PROVIDED PASSAGE:
= = = = =

There was good news for telehealth fans this week with new data about take-up in general practice and acute care emerging, topped off by Australian Health Minister Greg Hunt dangling the potential of a permanent role for publicly funded telehealth in the post-pandemic future.
A spokesperson for the minister told the Sydney Morning Herald this week that he had been lobbying for telehealth to continue after the pandemic. Considering Greg is in the position of actually being able to do something about it, we hope he does more than just lobby.
The new data from Melbourne's Outcome Health POLAR research backs up the anecdotal evidence that most telehealth consultations are being done by the phone, although the numbers the data has revealed are stark. Of the remote consultations conducted since mid-March by 1000 practices in NSW and Victoria, just five per cent are being done video, or just two per cent of overall consultations. People are still turning up to see their doctor in substantial numbers – POLAR's figures show 60 per cent of consults are still being done face-to-face – which might have something to do with people coming in for flu shots. The data is also showing that orders for pathology and radiology tests are way down.

= = = = =

DATASET CONTENT:
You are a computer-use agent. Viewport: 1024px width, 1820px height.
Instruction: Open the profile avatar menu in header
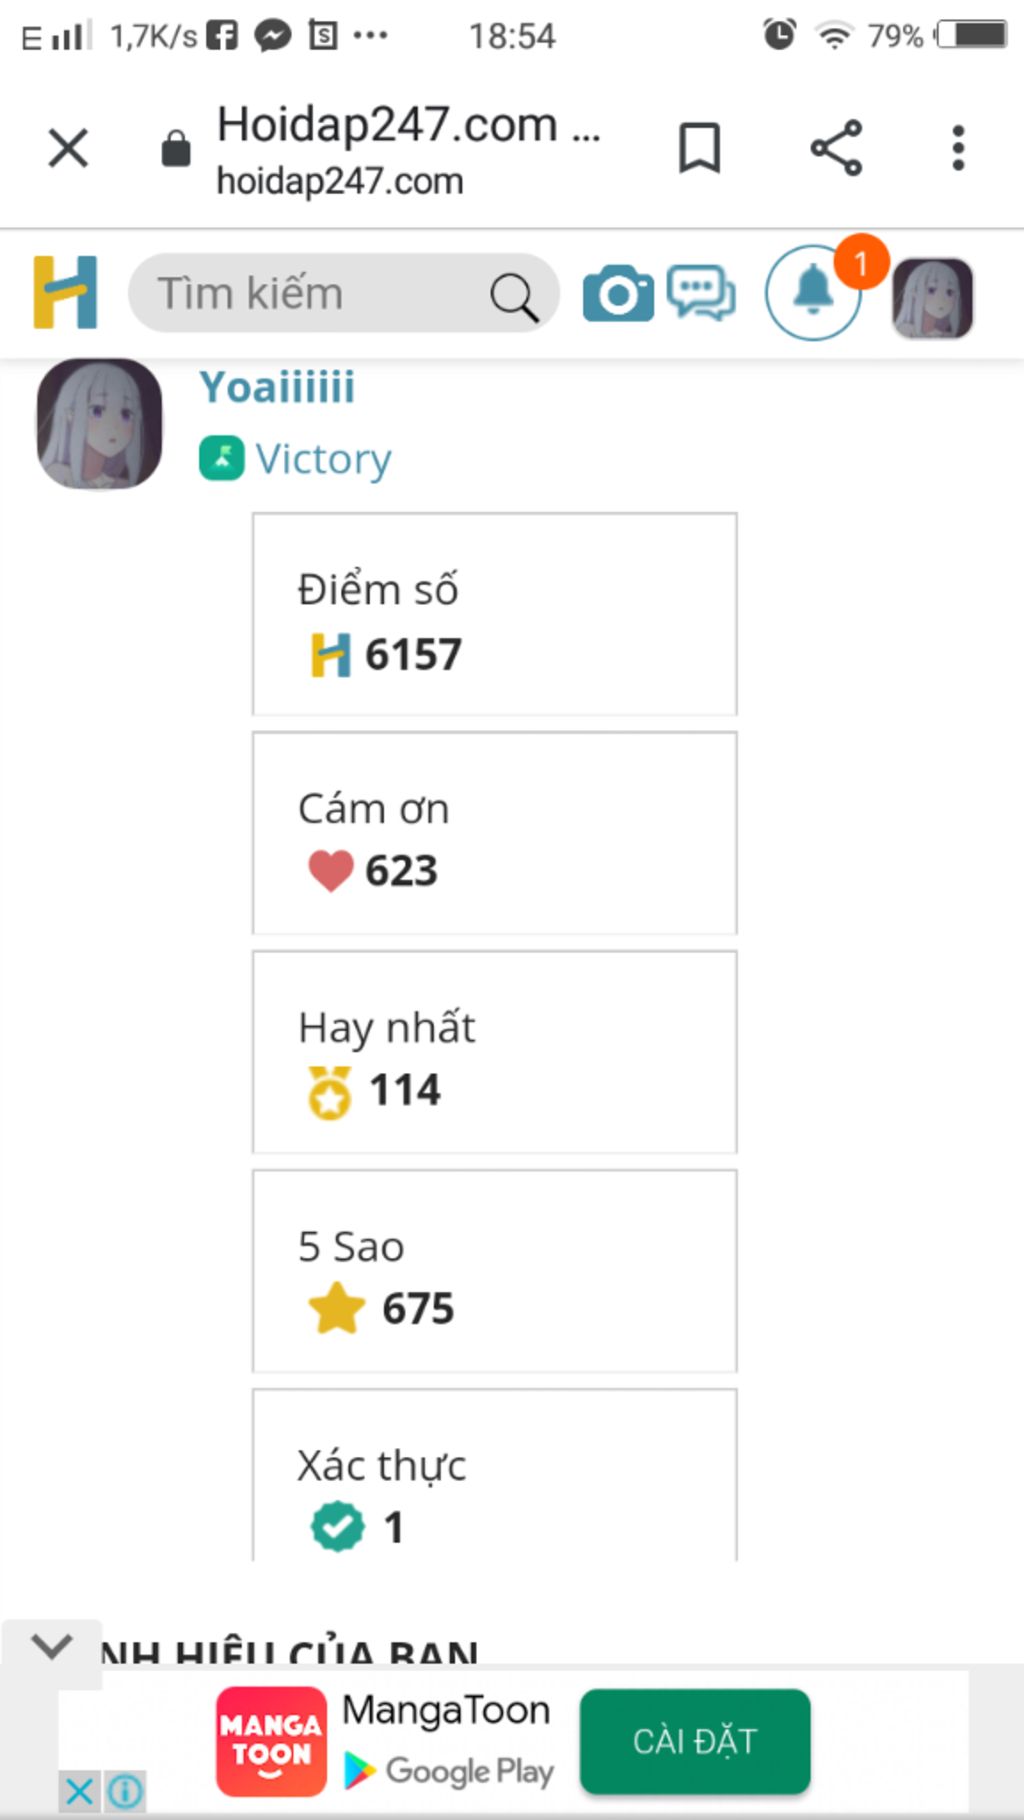932,297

= = = = =

WORK TASK 1: Translate this sentence from the telehealth article into Spanish: "The data is also showing that orders for pathology and radiology tests are way down."
WORK TASK 2: Pick up the telehealth article after its final sentence and carry it forward.
The lines have no connection to the telehealth article.

YOUR RESPONSE 1: Los datos también muestran que las solicitudes de pruebas de patología y radiología han bajado mucho.

YOUR RESPONSE 2:
If like Pulse+IT these days you are getting your jollies hunting down maps and graphs of the coronavirus outbreak, you might have come across the great work being done by Financial Times data-visualisation journalist John Burn-Murdoch. Each day, he tweets out multiple visualisations of the pandemic and its growth in multiple countries, large and small.
He likes to keep his eye on the disasters in Italy, Spain, the UK and the US of course, but also regularly mentions certain countries that appear to have managed the outbreak pretty well, especially the ANNAs: Australia, New Zealand, Norway and Austria.